* **What you are asked to do**
Report, in full, each line of the material below in which the string "item" occurs.

======== Task inputs ========

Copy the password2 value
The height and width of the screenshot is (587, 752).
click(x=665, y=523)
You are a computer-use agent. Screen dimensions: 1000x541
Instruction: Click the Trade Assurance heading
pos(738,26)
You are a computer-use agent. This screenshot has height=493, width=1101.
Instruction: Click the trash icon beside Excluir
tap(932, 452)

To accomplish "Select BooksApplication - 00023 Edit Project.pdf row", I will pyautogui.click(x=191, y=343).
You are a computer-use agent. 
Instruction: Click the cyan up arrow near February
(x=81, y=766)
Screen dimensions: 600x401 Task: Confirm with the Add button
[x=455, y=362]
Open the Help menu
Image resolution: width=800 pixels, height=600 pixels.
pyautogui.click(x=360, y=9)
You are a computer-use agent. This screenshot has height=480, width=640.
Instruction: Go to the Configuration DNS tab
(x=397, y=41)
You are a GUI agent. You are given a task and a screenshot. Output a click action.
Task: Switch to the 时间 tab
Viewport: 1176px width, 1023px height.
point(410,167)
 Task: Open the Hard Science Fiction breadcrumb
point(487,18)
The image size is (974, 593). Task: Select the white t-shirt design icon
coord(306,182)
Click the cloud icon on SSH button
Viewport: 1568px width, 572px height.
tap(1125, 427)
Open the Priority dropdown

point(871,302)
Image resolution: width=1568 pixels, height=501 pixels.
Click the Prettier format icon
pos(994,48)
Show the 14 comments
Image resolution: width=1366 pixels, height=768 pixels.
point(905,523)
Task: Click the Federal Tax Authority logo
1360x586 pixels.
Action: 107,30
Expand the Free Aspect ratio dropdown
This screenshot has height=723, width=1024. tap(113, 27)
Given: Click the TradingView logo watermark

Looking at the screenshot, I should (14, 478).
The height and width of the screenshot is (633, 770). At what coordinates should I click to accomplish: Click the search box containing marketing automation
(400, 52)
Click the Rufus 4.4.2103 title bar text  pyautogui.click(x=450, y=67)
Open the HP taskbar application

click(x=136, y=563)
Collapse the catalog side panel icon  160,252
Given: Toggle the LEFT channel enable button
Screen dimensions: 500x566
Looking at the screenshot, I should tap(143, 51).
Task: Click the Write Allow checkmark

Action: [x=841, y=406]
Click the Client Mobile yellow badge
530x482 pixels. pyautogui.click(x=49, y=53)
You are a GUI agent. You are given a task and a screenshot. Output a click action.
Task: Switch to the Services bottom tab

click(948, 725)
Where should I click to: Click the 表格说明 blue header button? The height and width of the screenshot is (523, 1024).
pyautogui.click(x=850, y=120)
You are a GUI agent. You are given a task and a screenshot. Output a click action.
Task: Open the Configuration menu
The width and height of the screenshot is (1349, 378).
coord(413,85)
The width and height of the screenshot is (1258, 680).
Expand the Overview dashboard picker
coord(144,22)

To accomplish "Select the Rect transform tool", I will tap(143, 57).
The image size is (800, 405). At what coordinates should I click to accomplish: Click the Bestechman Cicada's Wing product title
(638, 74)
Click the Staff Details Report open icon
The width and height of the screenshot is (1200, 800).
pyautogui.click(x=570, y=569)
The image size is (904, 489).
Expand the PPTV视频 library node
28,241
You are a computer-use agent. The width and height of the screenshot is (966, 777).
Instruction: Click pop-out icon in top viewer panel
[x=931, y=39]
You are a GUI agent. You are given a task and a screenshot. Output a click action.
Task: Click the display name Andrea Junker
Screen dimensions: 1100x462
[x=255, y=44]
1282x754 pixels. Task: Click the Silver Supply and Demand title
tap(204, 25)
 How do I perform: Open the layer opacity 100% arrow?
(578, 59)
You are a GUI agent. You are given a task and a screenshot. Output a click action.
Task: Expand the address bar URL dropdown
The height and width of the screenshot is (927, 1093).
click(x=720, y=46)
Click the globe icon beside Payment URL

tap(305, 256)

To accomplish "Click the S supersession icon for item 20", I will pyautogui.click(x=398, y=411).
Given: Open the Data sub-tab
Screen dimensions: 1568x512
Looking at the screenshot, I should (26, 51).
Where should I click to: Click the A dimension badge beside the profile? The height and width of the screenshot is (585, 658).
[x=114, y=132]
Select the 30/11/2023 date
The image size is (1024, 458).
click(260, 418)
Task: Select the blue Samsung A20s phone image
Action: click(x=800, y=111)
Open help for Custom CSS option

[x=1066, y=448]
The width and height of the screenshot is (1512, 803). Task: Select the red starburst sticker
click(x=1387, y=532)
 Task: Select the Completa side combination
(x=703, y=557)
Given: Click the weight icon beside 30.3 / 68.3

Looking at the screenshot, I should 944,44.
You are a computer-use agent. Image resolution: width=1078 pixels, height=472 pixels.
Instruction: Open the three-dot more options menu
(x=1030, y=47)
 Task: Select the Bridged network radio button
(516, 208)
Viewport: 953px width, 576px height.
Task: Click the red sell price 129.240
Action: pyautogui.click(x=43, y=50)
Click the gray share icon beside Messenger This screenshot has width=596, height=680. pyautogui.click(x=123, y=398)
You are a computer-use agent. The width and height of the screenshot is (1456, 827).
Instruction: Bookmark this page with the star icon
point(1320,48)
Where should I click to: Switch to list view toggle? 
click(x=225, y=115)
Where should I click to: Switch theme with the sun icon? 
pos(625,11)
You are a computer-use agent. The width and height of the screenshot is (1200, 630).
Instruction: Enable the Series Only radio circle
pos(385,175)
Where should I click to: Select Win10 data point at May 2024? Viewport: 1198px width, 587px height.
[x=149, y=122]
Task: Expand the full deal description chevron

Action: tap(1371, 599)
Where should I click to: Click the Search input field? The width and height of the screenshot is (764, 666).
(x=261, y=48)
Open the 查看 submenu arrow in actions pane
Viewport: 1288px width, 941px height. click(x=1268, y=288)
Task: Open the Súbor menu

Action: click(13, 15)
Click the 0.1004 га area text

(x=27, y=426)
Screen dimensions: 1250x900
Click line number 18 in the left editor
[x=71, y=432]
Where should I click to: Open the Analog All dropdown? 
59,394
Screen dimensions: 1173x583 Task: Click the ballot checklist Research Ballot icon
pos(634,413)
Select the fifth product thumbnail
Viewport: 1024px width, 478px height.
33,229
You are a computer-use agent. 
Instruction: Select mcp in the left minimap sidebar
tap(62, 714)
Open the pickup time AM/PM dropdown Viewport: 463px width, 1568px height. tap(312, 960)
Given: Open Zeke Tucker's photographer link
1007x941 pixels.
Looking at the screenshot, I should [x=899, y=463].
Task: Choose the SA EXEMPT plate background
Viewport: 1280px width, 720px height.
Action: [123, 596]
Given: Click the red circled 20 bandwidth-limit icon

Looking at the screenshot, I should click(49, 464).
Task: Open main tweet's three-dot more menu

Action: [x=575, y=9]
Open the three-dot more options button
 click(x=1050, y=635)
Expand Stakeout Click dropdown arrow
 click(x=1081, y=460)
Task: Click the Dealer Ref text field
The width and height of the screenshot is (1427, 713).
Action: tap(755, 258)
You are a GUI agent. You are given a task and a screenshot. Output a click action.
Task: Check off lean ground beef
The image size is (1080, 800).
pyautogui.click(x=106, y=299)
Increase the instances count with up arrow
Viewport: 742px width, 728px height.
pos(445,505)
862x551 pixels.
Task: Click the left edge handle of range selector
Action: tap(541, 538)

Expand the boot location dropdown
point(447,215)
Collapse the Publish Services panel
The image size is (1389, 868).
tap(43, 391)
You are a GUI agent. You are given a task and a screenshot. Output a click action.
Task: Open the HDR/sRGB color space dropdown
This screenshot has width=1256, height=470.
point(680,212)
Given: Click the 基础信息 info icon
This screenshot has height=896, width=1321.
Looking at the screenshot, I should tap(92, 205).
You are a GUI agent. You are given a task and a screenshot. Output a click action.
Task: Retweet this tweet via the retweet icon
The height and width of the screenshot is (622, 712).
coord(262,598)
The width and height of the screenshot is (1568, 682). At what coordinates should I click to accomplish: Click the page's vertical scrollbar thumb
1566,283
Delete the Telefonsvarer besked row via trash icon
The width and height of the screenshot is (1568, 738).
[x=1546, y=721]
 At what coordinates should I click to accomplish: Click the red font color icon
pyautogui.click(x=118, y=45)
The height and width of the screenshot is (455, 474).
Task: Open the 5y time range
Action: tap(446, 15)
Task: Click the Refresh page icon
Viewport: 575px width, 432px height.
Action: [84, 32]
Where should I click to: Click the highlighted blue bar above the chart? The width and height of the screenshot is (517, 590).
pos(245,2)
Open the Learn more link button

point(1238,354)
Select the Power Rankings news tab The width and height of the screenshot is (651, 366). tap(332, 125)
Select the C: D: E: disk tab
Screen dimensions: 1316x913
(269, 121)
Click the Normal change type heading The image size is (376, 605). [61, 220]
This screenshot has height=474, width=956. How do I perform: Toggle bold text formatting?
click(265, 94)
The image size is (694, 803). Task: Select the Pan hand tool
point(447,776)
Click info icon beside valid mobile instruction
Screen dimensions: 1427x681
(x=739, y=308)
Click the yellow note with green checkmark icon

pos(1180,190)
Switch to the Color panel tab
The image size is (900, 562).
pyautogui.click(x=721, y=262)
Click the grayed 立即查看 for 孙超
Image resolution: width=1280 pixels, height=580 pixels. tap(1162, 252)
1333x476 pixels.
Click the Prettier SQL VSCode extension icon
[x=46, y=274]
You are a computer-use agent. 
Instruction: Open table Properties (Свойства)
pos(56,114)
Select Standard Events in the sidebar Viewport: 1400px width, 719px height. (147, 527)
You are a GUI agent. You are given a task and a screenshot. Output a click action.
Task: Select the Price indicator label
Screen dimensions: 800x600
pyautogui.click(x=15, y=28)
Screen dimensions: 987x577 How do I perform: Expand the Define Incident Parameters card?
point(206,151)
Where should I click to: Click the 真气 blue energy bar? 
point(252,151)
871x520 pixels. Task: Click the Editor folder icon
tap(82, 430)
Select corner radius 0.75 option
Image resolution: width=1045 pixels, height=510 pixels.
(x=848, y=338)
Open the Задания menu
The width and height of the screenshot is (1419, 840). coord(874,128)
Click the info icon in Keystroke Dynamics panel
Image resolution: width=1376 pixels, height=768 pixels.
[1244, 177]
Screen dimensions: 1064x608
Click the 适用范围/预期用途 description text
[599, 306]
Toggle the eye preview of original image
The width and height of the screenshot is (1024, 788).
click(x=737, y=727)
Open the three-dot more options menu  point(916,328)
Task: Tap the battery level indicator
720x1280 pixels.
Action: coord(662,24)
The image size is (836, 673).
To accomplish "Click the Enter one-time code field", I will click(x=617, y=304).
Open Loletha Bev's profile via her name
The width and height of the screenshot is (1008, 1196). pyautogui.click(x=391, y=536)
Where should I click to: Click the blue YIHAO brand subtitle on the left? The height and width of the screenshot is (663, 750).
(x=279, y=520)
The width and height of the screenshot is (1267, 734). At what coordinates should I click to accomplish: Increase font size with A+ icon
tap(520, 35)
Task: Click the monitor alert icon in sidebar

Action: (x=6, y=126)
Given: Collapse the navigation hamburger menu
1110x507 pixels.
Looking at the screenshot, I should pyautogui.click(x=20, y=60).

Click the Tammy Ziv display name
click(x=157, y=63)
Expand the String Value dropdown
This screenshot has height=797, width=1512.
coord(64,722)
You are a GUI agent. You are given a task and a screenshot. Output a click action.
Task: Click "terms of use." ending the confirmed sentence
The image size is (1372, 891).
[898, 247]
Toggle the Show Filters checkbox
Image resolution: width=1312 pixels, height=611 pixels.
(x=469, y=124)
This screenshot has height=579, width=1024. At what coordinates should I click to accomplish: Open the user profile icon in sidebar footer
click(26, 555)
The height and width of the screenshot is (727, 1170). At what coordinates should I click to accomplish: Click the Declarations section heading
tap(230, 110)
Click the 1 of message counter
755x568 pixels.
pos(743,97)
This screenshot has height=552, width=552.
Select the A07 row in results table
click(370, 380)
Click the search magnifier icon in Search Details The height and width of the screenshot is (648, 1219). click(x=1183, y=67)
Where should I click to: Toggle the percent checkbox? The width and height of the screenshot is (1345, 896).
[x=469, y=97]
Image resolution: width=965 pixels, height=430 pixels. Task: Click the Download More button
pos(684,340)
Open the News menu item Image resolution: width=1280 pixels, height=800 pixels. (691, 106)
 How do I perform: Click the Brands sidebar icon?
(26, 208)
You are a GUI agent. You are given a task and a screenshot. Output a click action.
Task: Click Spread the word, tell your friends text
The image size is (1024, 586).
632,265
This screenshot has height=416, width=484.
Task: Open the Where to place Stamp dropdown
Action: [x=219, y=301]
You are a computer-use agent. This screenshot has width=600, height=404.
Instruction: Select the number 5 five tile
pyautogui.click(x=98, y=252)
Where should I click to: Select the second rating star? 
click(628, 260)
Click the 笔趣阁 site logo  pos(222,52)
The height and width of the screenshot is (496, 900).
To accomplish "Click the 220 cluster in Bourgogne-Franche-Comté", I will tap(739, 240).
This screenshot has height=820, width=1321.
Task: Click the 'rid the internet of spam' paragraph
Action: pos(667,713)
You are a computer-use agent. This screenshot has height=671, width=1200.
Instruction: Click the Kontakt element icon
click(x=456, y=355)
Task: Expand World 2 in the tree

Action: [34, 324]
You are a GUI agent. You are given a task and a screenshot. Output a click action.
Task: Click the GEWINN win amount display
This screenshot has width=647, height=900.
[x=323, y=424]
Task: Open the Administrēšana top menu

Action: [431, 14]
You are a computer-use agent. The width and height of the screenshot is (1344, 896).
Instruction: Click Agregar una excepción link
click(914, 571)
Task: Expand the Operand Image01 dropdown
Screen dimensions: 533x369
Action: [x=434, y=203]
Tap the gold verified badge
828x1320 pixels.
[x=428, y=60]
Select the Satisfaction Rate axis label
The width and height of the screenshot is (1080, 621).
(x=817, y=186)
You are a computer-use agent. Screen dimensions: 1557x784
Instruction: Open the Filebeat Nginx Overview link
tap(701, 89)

========

* **Solution for this problem**
To accomplish "Click the S supersession icon for item 20", I will pyautogui.click(x=398, y=411).
Open the News menu item Image resolution: width=1280 pixels, height=800 pixels. (691, 106)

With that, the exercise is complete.